The good news is that the economic evidence suggests there is indeed room for the government to address the country’s current challenges. And the economic research shows ways this can be accomplished by using spending and tax policy more effectively than how it has been used in the past. The content of those investments is crucial: smart investments that boost competitiveness and secure economic stability for working families will yield returns, while wasteful tax cuts will create massive, long-term deficits without clear, tangible benefits. In short, America still can do big things—and it can do those more effectively than it has in the past. Each dollar spent on smarter, more effective government programs and tax policy will then go a lot further in boosting the economy and strengthening a struggling middle class.

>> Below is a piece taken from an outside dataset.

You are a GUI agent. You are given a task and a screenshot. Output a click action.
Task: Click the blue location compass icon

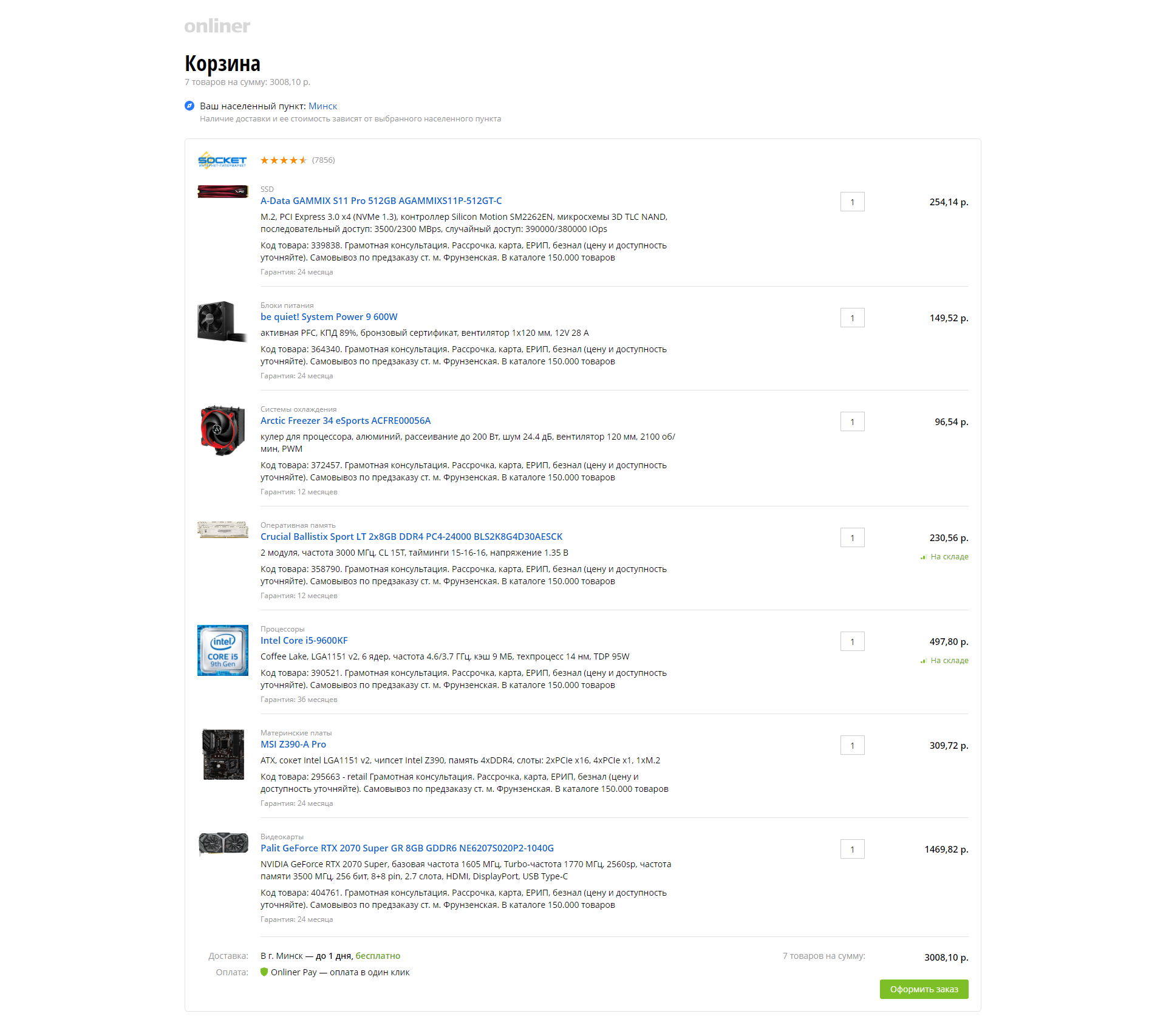(x=189, y=106)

To be clear, the deficit-busting 2017 tax cuts show that policymakers fighting for working families should not fall for letting the debt and deficit be used as a heads-I-win-tails-you-lose political trick deployed against only working families’ economic priorities. But the tax cuts also revealed the depth of their own flawed approach to debt. Yes, policymakers still need to take seriously how to budget for economically appropriate and sustainable levels of debt and deficits. But a large economic literature shows that debt incurred in a smarter way translates into faster growth, which, in turn, makes repaying that debt far easier than the wasteful, inefficient, and ineffective supply-side tax cuts that have dominated fiscal policy of the past two decades. With such a smarter approach, guided by economic evidence, policymakers will be able to confidently say that America can build an economy that works for all, while also meeting its financial obligations for the future.